The secret of success in understanding the intricacies of knowledge of the Absolute Truth, the Personality of Godhead, is the causeless mercy of the Lord. Even in the material world, the father of many sons discloses the secret of his position to the pet sons. The father discloses the confidence unto the son whom he thinks worthy. An important man in the social order can be known by his mercy only. Similarly, one must be very dear to the Lord in order to know the Lord. The Lord is unlimited; no one can know Him completely, but one's advancement in the transcendental loving service of the Lord can make one eligible to know the Lord. Here we can see that the Lord is sufficiently pleased with Brahmājī, and therefore He offers His causeless mercy to him so that Brahmājī may have the factual realization of the Lord by His mercy only.
In the Vedas also it is said that a person cannot know the Absolute Truth Personality of Godhead simply by dint of mundane education or intellectual gymnastics. One can know the Supreme Truth if one has unflinching faith in the bona fide spiritual master as well as in the Lord. Such a faithful person, even though illiterate in the mundane sense, can know the Lord automatically by the mercy of the Lord. In the Bhagavad-gītā also, it is said that the Lord reserves the right of not being exposed to everyone, and He keeps Himself concealed from the faithless by His yoga-māyā potency.
To the faithful the Lord reveals Himself in His form, quality and pastimes. The Lord is not formless, as wrongly conceived by the impersonalist, but His form is not like one that we have experienced. The Lord discloses His form, even to the extent of measurement, to His pure devotees, and that is the meaning of yāvān, as explained by Śrīla Jīva Gosvāmī, the greatest scholar of Śrīmad-Bhāgavatam.

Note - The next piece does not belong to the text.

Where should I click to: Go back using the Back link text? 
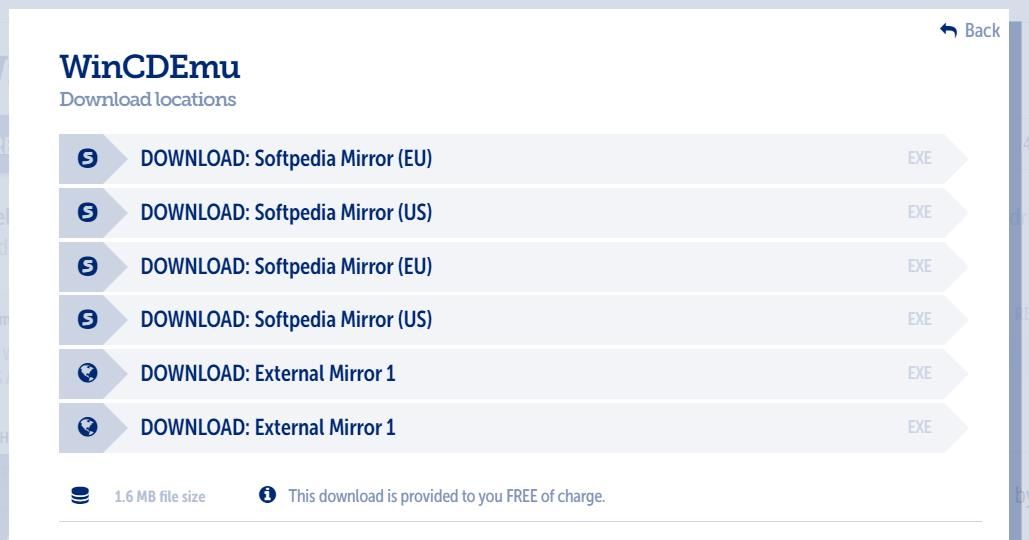coord(981,31)
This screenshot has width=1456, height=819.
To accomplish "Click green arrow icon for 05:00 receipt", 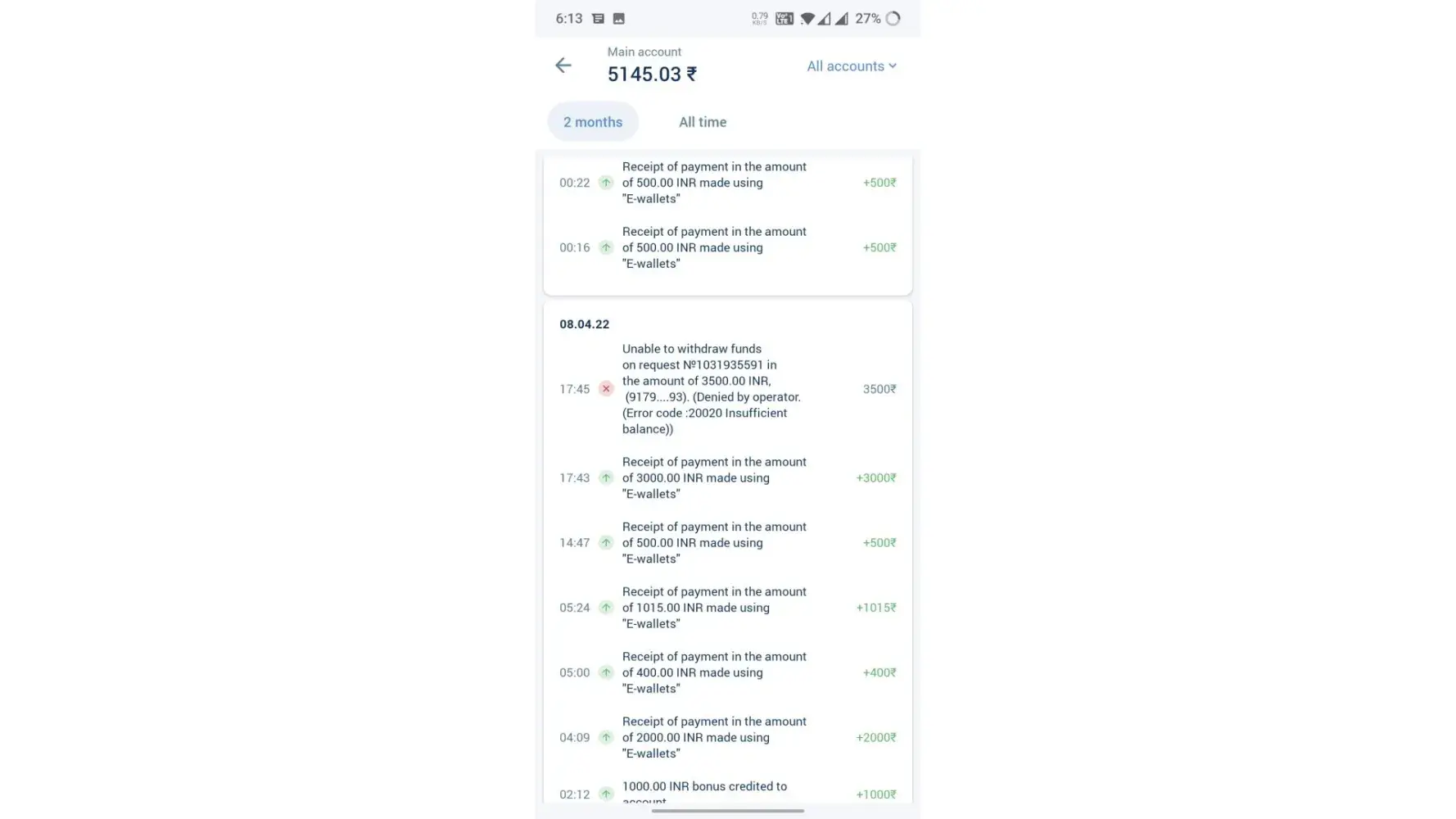I will click(606, 672).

The Lord discloses the transcendental nature of His existence. The mundane wranglers make mundane conceptions of the form of the Lord. It is said in the revealed scriptures that the Lord has no mundane form; therefore persons with a poor fund of knowledge conclude that He must be formless. They cannot distinguish between the mundane form and the spiritual form. According to them, without a mundane form one must be formless. This conclusion is also mundane because formlessness is the opposite conception of form. Negation of the mundane conception does not establish a transcendental fact. In the Brahma-saṁhitā it is said that the Lord has a transcendental form and that He can utilize any one of His senses for any purpose. For example, He can eat with His eyes, and He can see with His leg. In the mundane conception of form, one cannot eat with one's eyes or see with his leg. That is the difference between the mundane body and the spiritual body of sac-cid-ānanda (BS 5.1). A spiritual body is not formless; it is a different type of body, of which we cannot conceive with our present mundane senses. Formless therefore means devoid of mundane form, or possessing a spiritual body of which the nondevotee can have no conception by the speculative method.